**What you will do**
The answer must be every line of the records in which the string "Identify" appears.

**Task inputs**

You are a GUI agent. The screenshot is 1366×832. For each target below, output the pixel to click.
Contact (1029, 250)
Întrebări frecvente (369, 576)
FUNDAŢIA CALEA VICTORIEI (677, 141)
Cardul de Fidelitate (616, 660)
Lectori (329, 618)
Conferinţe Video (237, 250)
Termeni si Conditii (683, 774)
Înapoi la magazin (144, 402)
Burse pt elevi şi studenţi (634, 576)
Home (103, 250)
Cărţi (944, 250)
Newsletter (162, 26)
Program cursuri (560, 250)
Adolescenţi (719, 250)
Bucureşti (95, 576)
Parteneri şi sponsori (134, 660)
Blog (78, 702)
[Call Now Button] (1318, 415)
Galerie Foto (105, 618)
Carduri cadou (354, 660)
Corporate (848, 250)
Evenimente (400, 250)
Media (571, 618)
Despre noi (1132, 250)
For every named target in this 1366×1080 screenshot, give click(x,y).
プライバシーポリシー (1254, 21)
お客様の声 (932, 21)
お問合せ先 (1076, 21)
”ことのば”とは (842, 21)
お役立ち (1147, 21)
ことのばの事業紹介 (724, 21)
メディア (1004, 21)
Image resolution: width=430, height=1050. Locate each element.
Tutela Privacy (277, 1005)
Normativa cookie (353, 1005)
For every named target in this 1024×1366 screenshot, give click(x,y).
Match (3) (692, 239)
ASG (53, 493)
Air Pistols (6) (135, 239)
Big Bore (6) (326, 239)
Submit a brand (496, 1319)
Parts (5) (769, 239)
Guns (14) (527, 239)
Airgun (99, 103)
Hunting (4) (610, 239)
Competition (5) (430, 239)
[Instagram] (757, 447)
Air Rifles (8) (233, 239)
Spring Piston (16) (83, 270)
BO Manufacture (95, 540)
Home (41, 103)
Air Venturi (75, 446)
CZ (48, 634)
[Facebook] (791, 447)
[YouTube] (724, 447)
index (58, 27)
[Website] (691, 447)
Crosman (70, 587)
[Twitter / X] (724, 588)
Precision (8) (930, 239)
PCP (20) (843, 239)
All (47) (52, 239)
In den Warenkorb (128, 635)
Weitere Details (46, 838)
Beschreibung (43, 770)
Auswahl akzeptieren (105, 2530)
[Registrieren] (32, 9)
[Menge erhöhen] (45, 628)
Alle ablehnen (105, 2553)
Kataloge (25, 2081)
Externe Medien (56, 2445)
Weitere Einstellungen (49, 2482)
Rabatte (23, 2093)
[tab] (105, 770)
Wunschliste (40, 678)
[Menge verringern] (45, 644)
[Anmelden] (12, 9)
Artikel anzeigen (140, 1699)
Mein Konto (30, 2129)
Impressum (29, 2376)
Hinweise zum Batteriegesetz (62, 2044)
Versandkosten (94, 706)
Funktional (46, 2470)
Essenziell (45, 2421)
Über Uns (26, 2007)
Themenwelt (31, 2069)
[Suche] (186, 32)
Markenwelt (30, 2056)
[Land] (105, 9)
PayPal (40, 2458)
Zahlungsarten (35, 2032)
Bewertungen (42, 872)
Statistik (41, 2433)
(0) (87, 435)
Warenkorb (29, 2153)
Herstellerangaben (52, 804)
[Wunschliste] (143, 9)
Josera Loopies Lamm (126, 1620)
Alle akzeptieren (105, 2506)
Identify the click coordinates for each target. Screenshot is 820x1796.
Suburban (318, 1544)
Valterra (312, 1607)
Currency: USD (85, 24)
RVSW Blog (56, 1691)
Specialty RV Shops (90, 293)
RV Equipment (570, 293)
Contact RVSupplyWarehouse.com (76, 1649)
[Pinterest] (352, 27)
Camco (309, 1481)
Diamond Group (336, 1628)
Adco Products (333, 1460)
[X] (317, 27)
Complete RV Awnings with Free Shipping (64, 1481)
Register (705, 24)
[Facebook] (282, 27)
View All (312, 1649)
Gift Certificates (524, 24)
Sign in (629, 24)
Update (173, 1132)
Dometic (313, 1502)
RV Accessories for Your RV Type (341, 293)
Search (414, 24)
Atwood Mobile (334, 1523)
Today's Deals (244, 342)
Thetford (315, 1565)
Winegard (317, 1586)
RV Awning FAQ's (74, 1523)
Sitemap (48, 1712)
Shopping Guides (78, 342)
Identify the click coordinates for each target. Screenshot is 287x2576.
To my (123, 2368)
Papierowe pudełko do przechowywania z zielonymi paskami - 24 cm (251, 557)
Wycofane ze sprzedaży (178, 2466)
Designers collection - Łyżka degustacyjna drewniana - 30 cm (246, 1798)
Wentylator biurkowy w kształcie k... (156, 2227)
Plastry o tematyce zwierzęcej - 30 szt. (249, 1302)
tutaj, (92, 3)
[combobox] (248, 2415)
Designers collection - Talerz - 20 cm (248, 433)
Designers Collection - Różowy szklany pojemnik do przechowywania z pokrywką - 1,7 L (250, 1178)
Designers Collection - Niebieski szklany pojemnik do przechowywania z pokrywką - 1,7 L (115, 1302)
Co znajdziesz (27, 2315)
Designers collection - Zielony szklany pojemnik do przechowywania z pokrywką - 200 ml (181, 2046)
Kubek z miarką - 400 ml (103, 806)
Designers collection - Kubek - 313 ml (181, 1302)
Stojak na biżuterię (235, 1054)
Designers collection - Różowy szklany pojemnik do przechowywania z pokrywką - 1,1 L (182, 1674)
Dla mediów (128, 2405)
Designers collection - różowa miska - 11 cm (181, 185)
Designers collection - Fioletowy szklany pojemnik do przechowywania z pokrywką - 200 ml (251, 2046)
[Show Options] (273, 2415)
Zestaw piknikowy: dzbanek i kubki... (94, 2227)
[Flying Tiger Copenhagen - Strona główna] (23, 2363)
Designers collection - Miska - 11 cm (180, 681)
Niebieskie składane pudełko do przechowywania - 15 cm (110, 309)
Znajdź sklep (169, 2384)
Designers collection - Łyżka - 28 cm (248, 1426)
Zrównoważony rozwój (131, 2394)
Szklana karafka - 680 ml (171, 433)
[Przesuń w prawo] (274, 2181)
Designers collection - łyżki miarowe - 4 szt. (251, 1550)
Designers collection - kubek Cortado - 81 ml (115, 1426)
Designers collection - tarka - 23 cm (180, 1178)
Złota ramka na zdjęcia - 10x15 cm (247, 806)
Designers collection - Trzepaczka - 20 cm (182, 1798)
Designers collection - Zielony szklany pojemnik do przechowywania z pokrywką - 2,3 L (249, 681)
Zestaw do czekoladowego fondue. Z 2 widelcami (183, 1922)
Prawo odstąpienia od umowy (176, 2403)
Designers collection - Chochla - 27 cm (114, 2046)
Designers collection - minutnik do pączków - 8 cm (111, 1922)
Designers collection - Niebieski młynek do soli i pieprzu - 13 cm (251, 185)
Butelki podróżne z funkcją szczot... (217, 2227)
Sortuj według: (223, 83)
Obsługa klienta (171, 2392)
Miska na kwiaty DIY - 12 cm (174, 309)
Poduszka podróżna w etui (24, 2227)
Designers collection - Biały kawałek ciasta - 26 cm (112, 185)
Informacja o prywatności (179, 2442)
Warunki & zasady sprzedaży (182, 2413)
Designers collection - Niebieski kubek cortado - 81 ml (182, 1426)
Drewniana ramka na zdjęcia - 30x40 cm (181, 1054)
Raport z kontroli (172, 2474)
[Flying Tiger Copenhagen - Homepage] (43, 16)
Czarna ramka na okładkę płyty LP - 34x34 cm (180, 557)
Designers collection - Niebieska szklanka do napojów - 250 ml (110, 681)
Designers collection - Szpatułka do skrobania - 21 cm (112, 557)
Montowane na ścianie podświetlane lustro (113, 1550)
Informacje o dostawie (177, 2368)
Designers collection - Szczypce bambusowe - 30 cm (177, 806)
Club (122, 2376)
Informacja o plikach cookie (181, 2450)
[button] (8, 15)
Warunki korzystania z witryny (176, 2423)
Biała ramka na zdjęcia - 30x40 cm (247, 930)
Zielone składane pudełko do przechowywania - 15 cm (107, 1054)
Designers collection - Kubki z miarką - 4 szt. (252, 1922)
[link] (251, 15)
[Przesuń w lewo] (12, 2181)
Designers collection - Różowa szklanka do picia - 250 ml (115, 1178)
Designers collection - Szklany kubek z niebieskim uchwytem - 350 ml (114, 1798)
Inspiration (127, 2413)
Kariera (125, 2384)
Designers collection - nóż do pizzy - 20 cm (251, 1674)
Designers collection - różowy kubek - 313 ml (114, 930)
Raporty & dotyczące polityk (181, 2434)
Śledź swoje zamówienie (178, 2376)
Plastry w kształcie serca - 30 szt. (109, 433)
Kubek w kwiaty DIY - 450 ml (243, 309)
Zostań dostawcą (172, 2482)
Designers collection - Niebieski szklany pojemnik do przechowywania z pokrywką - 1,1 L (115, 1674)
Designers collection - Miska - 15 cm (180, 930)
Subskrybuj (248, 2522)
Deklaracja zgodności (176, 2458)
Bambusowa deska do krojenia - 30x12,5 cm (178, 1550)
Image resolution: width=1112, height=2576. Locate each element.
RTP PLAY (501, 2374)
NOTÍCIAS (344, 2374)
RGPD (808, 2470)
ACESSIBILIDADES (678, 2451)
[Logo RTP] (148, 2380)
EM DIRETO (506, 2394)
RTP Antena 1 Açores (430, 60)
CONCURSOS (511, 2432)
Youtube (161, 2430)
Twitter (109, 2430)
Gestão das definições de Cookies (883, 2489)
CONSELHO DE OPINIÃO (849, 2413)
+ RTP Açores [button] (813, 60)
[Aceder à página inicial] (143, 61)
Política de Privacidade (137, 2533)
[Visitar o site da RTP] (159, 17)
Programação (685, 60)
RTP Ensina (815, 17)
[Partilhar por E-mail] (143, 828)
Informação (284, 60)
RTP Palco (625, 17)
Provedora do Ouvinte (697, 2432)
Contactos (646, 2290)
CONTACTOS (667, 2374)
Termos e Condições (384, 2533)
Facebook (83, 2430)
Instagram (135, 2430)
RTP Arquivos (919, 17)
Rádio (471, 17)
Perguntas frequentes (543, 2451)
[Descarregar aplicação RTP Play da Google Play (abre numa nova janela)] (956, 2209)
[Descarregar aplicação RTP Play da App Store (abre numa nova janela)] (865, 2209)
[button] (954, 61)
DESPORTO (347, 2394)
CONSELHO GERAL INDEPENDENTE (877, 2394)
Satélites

**Response area**
Identify the click coordinates for each target. Screenshot is 820x1796.
Identify the click coordinates for each target. Screenshot is 287x2576.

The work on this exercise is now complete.